Exercise instructions - Exactly as they appear, output all of the records. Skip any images.

Data extracted from a collection
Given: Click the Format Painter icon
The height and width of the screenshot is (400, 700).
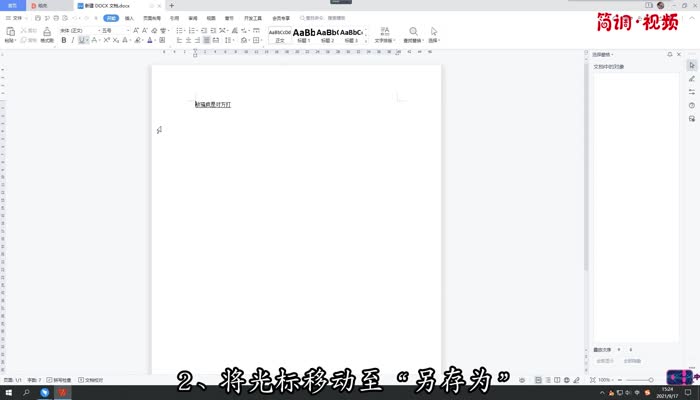Looking at the screenshot, I should tap(47, 36).

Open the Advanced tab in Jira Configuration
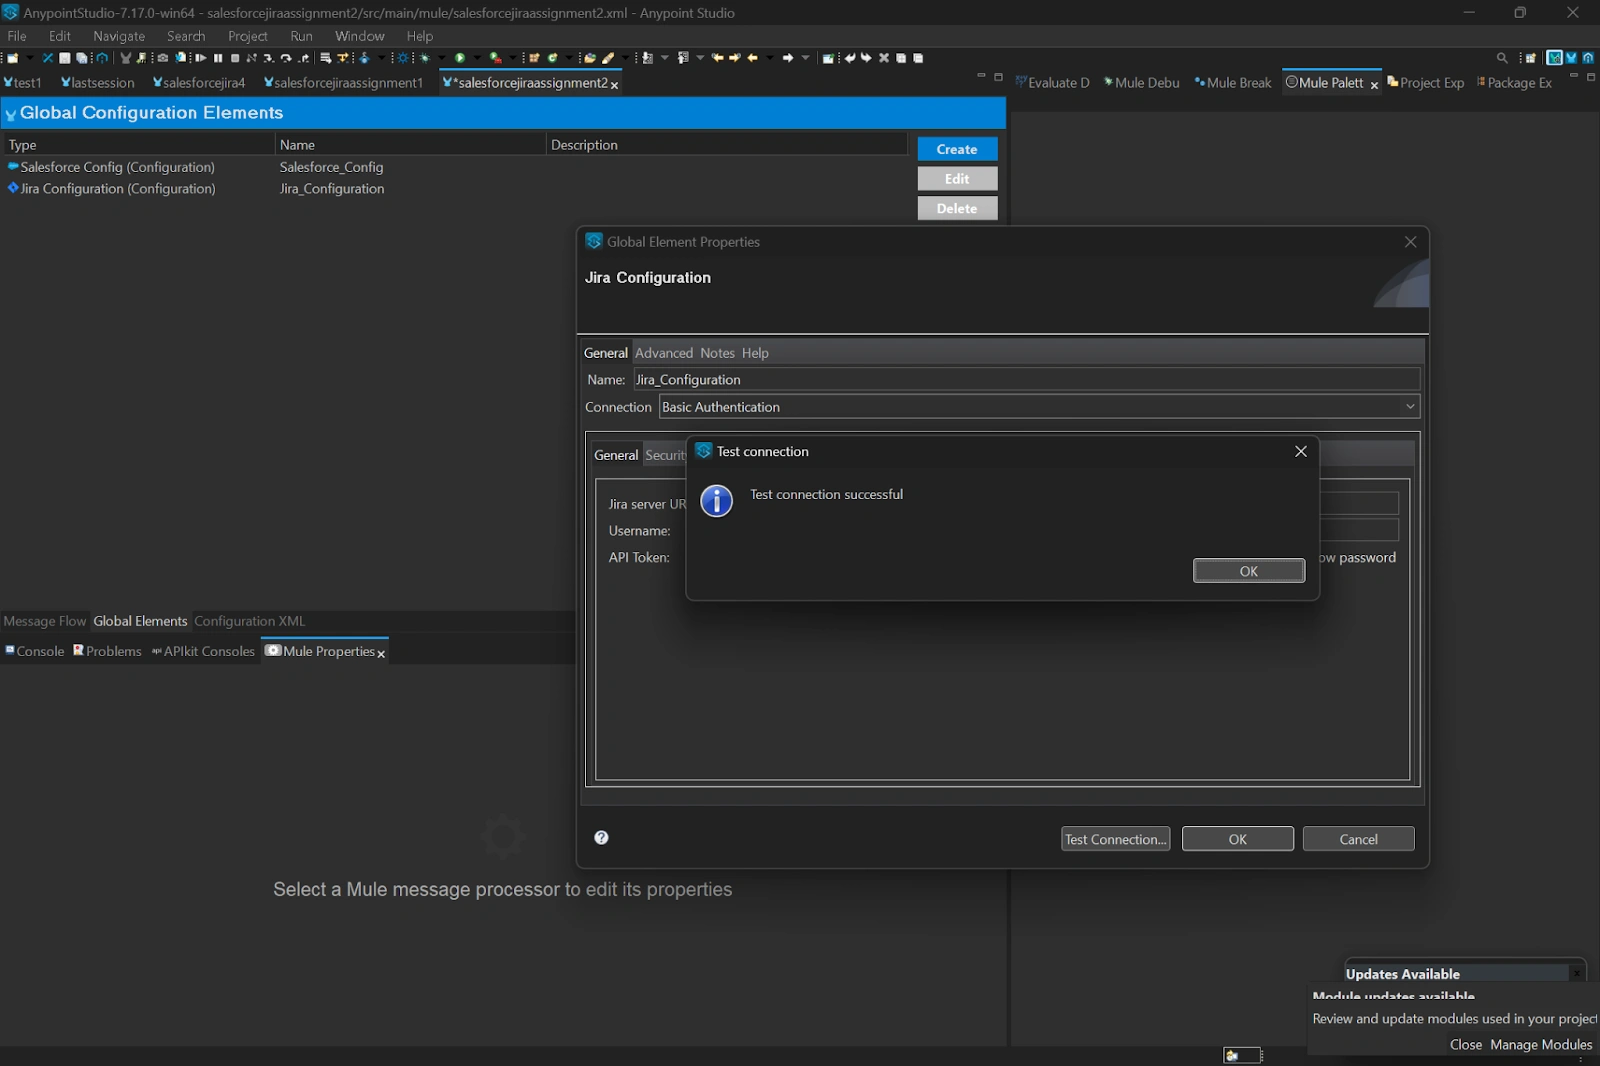coord(663,353)
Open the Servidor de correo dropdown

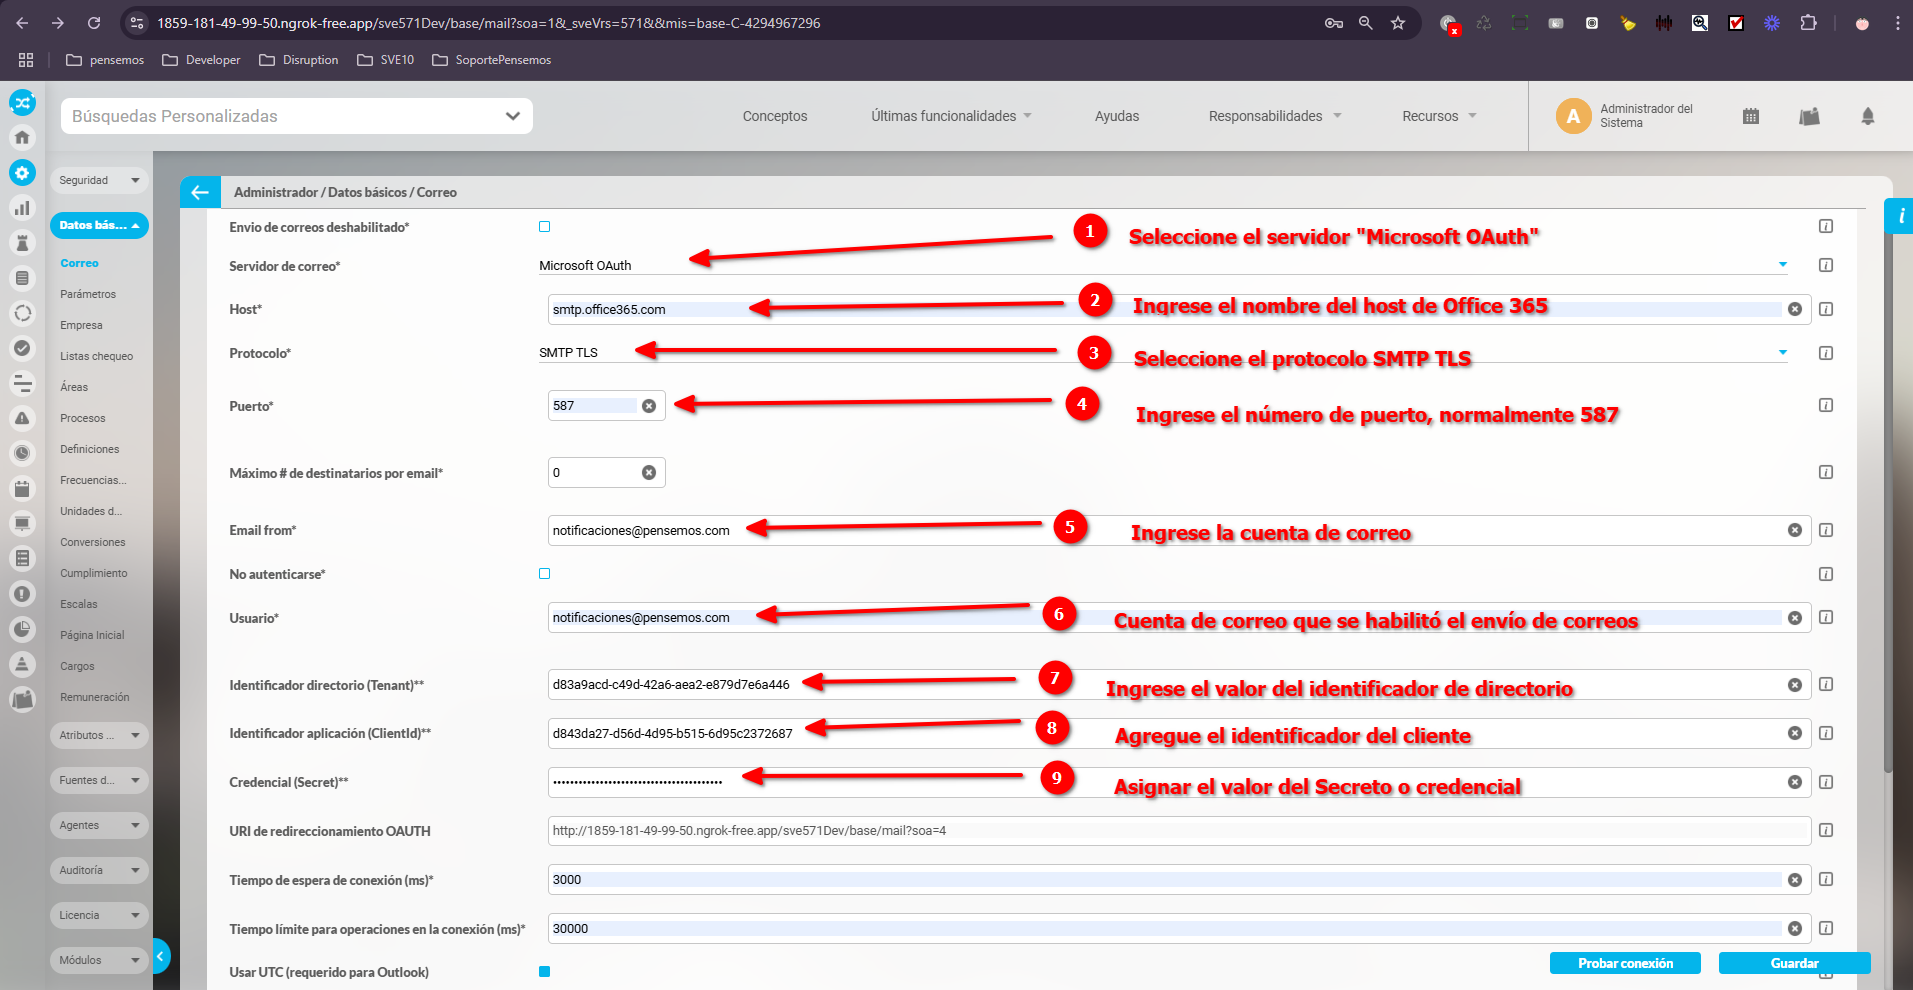coord(1782,265)
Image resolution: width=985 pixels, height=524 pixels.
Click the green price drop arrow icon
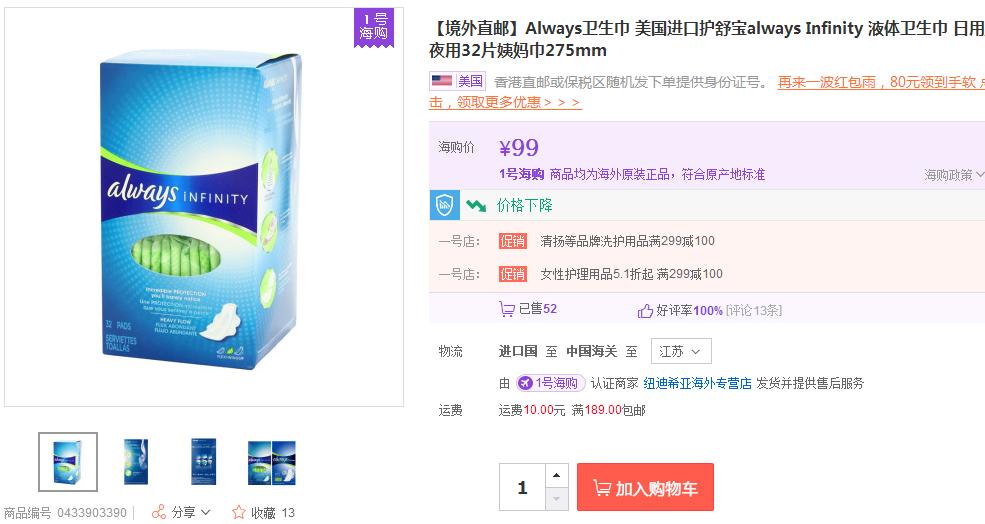476,205
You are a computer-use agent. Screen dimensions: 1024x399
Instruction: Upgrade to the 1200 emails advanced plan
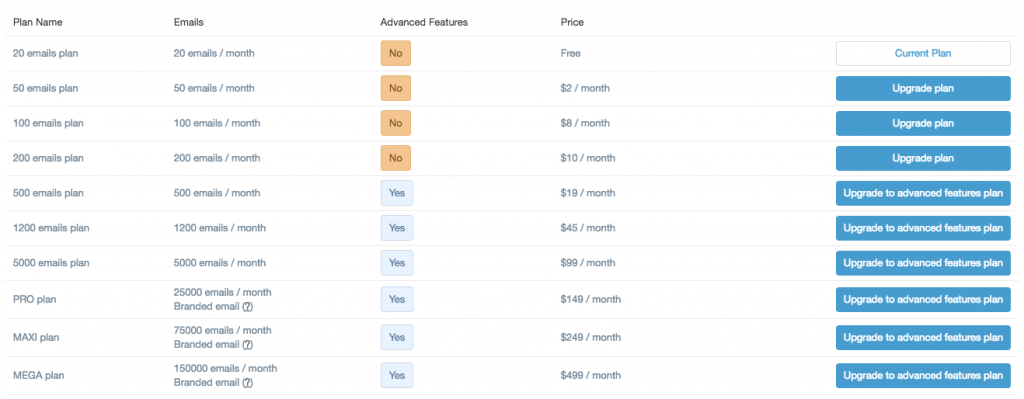point(923,228)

Expected answer -
Given: Click the Format Painter icon
The height and width of the screenshot is (400, 700).
Looking at the screenshot, I should tap(47, 36).

Open the Advanced tab in Jira Configuration
coord(663,353)
Open the Servidor de correo dropdown

coord(1782,265)
Image resolution: width=985 pixels, height=524 pixels.
Click the green price drop arrow icon
476,205
You are a computer-use agent. Screen dimensions: 1024x399
Instruction: Upgrade to the 1200 emails advanced plan
point(923,228)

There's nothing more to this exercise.